# Fishbone plus velocity deck



## Nightwalker (31/12/15)

Oh dear. It appears that my one screw on my fishbones build deck is kapoot. Can unscrew or pull out all the way it tighten. Any way to fix this?


----------



## shaunnadan (31/12/15)

Has the head of the screw stripped ?


----------



## Nightwalker (31/12/15)

shaunnadan said:


> Has the head of the screw stripped ?


It has. And came like that. I can't exchange it. Shop is 800km away


----------



## shaunnadan (1/1/16)

Is it a grub screw? 

Sometimes you can find a bigger allenkey and force it to loosen. I have a deck that uses 2 sets of Allen keys to build because the grub screws have started to widen


----------



## Nightwalker (1/1/16)

shaunnadan said:


> Is it a grub screw?
> 
> Sometimes you can find a bigger allenkey and force it to loosen. I have a deck that uses 2 sets of Allen keys to build because the grub screws have started to widen


Yes. Ill try that. Thanks bud


----------



## Khan83 (1/1/16)

shaun patrick said:


> Oh dear. It appears that my one screw on my fishbones build deck is kapoot. Can unscrew or pull out all the way it tighten. Any way to fix this?


@shaun patrick , Have you tried the rubber band method? Place a rubber band over the screw head & press down over it with your allen key , then unscrew.

Worked for me when I stripped the phillips screw head on the subtank rba .

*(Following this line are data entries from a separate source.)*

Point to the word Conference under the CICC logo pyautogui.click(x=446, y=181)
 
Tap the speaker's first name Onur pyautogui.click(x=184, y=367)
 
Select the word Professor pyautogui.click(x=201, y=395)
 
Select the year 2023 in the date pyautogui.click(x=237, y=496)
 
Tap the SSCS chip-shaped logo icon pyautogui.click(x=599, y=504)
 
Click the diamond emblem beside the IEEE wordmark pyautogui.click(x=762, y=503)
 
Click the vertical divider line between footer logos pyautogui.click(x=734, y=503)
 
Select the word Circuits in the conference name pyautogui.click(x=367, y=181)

Reactions: Like 1 | Informative 2


----------



## Nightwalker (1/1/16)

Khan83 said:


> @shaun patrick , Have you tried the rubber band method? Place a rubber band over the screw head & press down over it with your allen key , then unscrew.
> I will definitely try this.
> 
> Worked for me when I stripped the phillips screw head on the subtank rba .


----------



## shaunnadan (1/1/16)

Khan83 said:


> @shaun patrick , Have you tried the rubber band method? Place a rubber band over the screw head & press down over it with your allen key , then unscrew.
> 
> Worked for me when I stripped the phillips screw head on the subtank rba .

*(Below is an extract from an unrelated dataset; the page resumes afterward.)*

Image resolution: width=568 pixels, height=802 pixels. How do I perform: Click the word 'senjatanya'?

Thank for that tip! It actually works amazingly well. I stripped a carb nut so I wrapped it in a piece of rubber glove and used a vice and it loosened perfectly


----------



## Khan83 (1/1/16)

shaunnadan said:


> Thank for that tip! It actually works amazingly well. I stripped a carb nut so I wrapped it in a piece of rubber glove and used a vice and it loosened perfectly


Glad to know it worked. Never bothered to try it on bigger jobs cos I assumed it wouldn't work. Sadly many brave drill bits were once sacrificed trying to remove a worn out throttle bolt


----------



## shaunnadan (1/1/16)

Khan83 said:


> Glad to know it worked. Never bothered to try it on bigger jobs cos I assumed it wouldn't work. Sadly many brave drill bits were once sacrificed trying to remove a worn out throttle bolt



I had a set of carb bolts that were all a bit stretched and an old set of spammers that were also worn out. Used to take me a good 20-30min just to take the carb off. 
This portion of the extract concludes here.